• **DATA EXCERPTS**
◆ ◆ ◆ ◆ ◆ ◆ ◆
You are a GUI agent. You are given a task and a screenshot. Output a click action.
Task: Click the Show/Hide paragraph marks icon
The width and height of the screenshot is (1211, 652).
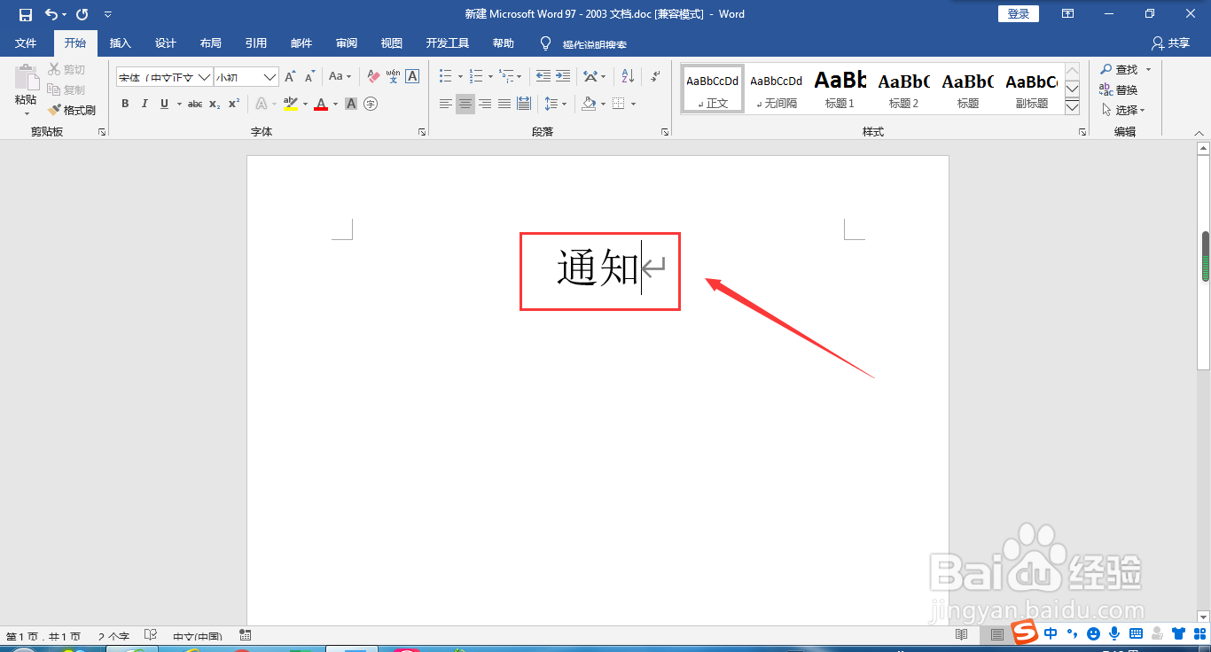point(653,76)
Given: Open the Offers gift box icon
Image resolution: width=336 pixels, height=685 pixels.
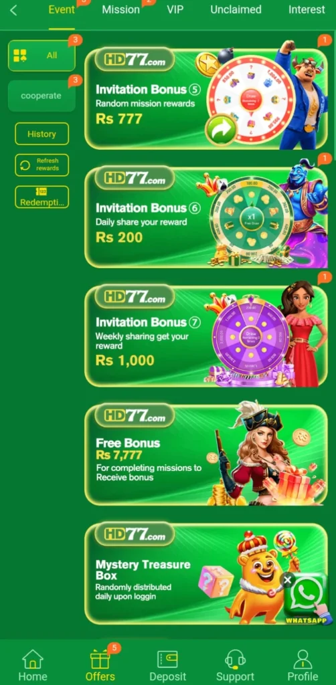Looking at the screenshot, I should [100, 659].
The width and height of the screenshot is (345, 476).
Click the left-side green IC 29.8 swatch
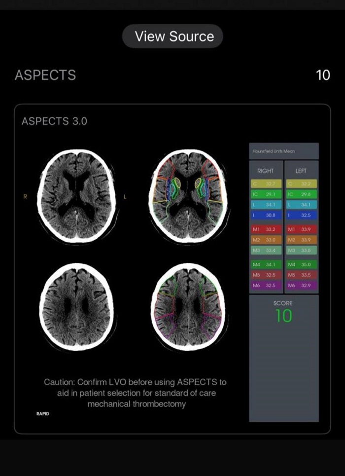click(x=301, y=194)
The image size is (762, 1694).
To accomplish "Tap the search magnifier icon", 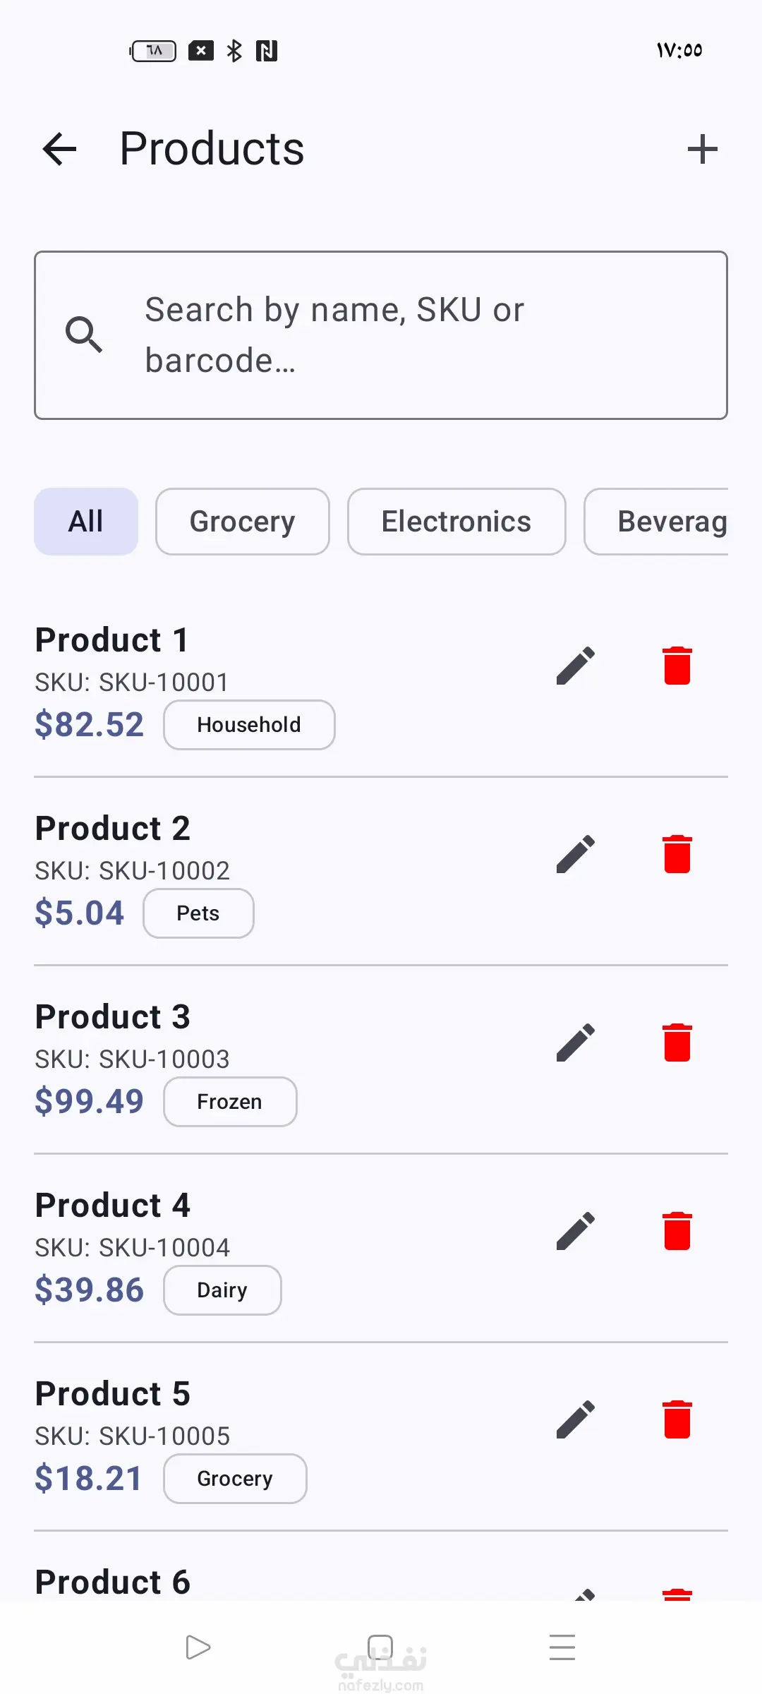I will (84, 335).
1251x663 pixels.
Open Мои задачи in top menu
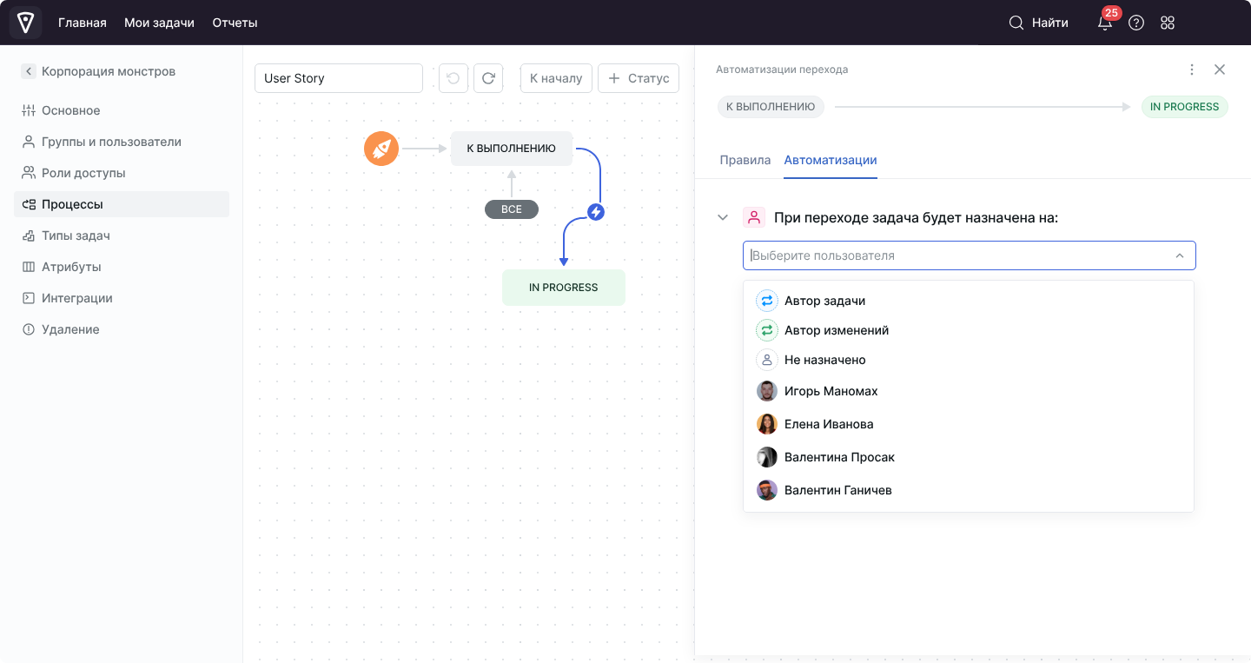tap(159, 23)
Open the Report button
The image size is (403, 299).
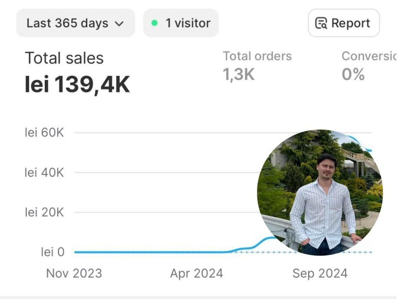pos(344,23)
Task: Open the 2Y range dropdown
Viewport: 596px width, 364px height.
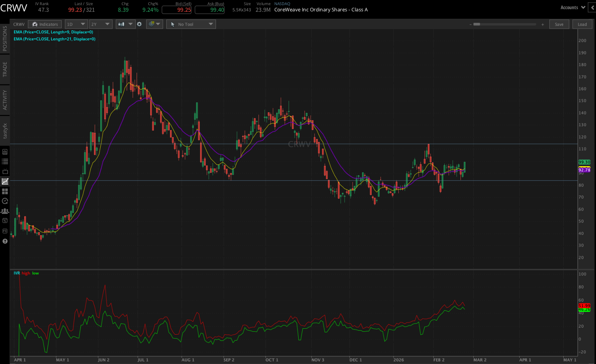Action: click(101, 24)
◆ ◆ ◆ ◆ ◆ ◆ ◆
For this exercise, the lines from the one containing "Open the Report button" through the last line of the entries above are to be output exactly, both included, and pictures are skipped.

• **ANSWER FOR THIS EXERCISE**
Open the Report button
The image size is (403, 299).
pos(344,23)
Task: Open the 2Y range dropdown
Viewport: 596px width, 364px height.
Action: click(101, 24)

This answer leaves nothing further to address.